But I do feel sad for the people who remain in denial or haven't the faintest insight into why they do what they do. And I'm not just talking about people who have SA. I think this applies even to the average person. Those people who live their lives day-after-day, who have all the regular problems, sorrows, and frustrations (maybe nothing so painful as SA, but still not easy), but still without any idea why they act, feel, or think the way they do. Or why others do either, for that matter. And so they never learn how to deal with life any better or move much farther in terms of personal growth and fulfillment. With self-awareness comes the capacity for growth and change, but without it, you're in the dark and aren't likely to get what you want or need out of life.
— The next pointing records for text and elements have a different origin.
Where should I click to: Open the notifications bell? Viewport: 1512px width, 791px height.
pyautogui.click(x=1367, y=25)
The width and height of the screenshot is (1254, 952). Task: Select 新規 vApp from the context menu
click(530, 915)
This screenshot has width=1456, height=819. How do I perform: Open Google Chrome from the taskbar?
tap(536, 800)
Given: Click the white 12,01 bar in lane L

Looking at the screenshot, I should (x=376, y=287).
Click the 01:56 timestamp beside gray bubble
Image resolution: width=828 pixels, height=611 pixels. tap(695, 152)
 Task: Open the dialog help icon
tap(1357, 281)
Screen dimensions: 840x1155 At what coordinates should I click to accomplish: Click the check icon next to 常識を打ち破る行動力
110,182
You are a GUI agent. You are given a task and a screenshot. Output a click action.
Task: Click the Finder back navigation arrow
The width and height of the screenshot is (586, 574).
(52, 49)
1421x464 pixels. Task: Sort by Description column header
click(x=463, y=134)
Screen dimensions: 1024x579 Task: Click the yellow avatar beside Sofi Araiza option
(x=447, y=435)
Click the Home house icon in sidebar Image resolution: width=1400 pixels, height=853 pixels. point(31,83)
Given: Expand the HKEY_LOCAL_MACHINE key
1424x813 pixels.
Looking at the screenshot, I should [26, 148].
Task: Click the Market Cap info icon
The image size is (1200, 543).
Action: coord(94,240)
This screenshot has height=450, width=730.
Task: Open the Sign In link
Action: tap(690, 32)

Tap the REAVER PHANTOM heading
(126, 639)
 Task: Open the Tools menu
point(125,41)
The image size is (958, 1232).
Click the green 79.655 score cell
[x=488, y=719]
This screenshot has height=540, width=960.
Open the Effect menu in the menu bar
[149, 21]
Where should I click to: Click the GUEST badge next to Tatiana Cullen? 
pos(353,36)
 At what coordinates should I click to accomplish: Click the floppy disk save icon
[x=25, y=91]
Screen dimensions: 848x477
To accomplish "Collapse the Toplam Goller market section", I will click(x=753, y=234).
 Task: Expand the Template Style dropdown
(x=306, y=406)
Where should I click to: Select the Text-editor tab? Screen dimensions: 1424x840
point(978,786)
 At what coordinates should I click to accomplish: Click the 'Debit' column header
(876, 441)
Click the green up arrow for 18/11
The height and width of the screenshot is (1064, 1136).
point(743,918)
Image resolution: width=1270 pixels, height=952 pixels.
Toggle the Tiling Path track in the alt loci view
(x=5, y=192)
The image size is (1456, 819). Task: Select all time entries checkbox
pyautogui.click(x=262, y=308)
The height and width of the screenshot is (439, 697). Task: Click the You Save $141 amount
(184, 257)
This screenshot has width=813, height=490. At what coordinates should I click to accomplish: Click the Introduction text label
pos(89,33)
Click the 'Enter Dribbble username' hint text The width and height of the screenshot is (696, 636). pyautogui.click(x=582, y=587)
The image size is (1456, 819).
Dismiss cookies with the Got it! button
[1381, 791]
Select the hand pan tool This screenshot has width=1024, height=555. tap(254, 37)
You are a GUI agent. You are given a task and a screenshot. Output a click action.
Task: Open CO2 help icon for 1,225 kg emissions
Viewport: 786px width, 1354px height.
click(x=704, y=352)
SA drove me toward self-awareness and change. I now recognize how valuable self-awareness is and how it has enriched my life, to the point where I would never trade my life-with all the stress, pain, and difficulty involved-with a happy, breezy life where I do not know or care to know myself. How empty, how aimless life would be otherwise!


----------



## srschirm (Jun 25, 2006)

*re: What are some positive aspects that resulted from your S*

Great post. I'll try to incorporate this new mindset into my day-to-day thinking.


----------



## RWolfe506 (Apr 20, 2007)

*re: What are some positive aspects that resulted from your S*

I think not being part of the crowd has given me a unique perspective on things... people much older than me often tell me they're impressed because they think I've learned a lot of the things that take people most of their lives to figure out.


----------